In their day, champion pahelwans were devastating because they trained hard, ate big and possessed superior technique, power and fighting hearts.


Many of the best professional pahelwans were born into wrestling families; a son followed in the footsteps of his father and started to wrestle as soon as he was able to walk. As Pahelwani was the child’s one and only pursuit, and as he learnt young and kept his body supple under good teachers, who were to be found in great numbers, the akhara system produced extraordinarily efficient and scientific wrestlers.


The pahelwan, though very much a part of society, considered himself a man apart. When he entered the akhara, he left behind him the mundane for a world of tranquillity and authority. He would adhere strictly to the moral principles of continence, honesty, internal and external cleanliness, simplicity, and contemplation of the Divine, an attribute that he shared with the ascetic fakir or sadhu of the Muslim and Hindu worlds respectively.


The diligent pahelwan strove towards the ideal of perfect health. To achieve this he had to release himself from the world. In this perfect state of self-realization (‘jivanmukti’), ignorance was banished as spiritual consciousness and wisdom developed. At this level, a pahelwan was unaffected by emotions of any sort; he had no concern with the sensory world of pain and pleasure, suffering and greed.


Central to the development of a pahelwan’s moral and ideological framework was physical training (‘virayam’), the focal point of his daily routine. This entailed the repetition of specific exercises and the continual practice in actual wrestling.
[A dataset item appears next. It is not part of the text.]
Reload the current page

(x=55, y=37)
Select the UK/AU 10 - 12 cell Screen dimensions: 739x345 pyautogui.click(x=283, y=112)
Stress was placed on stamina and strength rather than beauty. If a pahelwan became a very large man he was given additional exercises to improve stamina and to harden his body. For instance, he was made to turn the shaft of the Persian wheel (the traditional device used to draw water from wells), a task usually performed by a couple of bullocks or camels. This type of exercise done for a length of time was prodigious hard work.